Research

Oak Lab: Sutton Builds AI Agents That Learn on the Job

2 min read
Richard Sutton at a whiteboard covered in reinforcement-learning diagrams, a robot-arm experiment beside him. Image generated with GPT Image 2
Richard Sutton at a whiteboard covered in reinforcement-learning diagrams, a robot-arm experiment beside him.

TL;DR Too Long; Didn’t read

Reinforcement learning pioneer Richard Sutton has founded the AI company Oak Lab together with Khurram Javed. The two left John Carmack's startup Keen Technologies to do so. Oak Lab develops learning algorithms that train agents directly from experience instead of stored datasets. The long-term goal is a trillion-parameter agent that learns and plans on about twenty watts.

Key takeaways

  • Richard Sutton (2024 Turing Award) and his former doctoral student Khurram Javed founded the startup Oak Lab in Canada in June 2026.
  • Both previously worked at Keen Technologies, John Carmack's AGI startup in Dallas.
  • Oak Lab skips large-scale data collection and trains agents via batch-size-one learning directly from experience.
  • Event-driven neural networks are meant to sharply cut compute needs compared with today's training methods.
  • The long-term goal is a trillion-parameter agent that learns and plans in real time on roughly twenty watts.
  • Oak Lab has not yet disclosed any funding round or investors.
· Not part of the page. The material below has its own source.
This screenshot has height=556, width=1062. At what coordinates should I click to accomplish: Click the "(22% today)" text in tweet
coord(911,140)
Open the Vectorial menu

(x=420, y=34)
Reinforcement learning pioneer Richard Sutton has founded the startup Oak Lab together with his former doctoral student Khurram Javed. The Canada-based company wants to build AI agents that keep learning from experience during deployment instead of from fixed datasets. Its long-term goal is a trillion-parameter agent that learns and plans in real time on just twenty watts of power.

Sutton Leaves Carmack’s AI Company for His Own Project

Sutton taught as a computer science professor at the University of Alberta while also leading a Google DeepMind research lab in Edmonton, which the company closed in 2023. He then moved to Keen Technologies, the AGI-focused startup founded by game developer John Carmack in Dallas. Last month, he and Javed decided to take “a slightly different path” and left Keen Technologies, Sutton told the Canadian business outlet The Logic. Javed was one of Sutton’s fourteen doctoral students at the University of Alberta and researched real-time reinforcement learning in complex, open-ended environments himself. Oak Lab is incorporated in Canada, and the company has not disclosed any investors or funding round so far. Sutton has been regarded as one of the founders of reinforcement learning since the 1980s. In 2019, he argued in his widely cited essay “The Bitter Lesson” that compute-intensive, general learning methods eventually outperform solutions designed by hand. For this body of work, he received the Turing Award in 2024, computing’s most prestigious prize.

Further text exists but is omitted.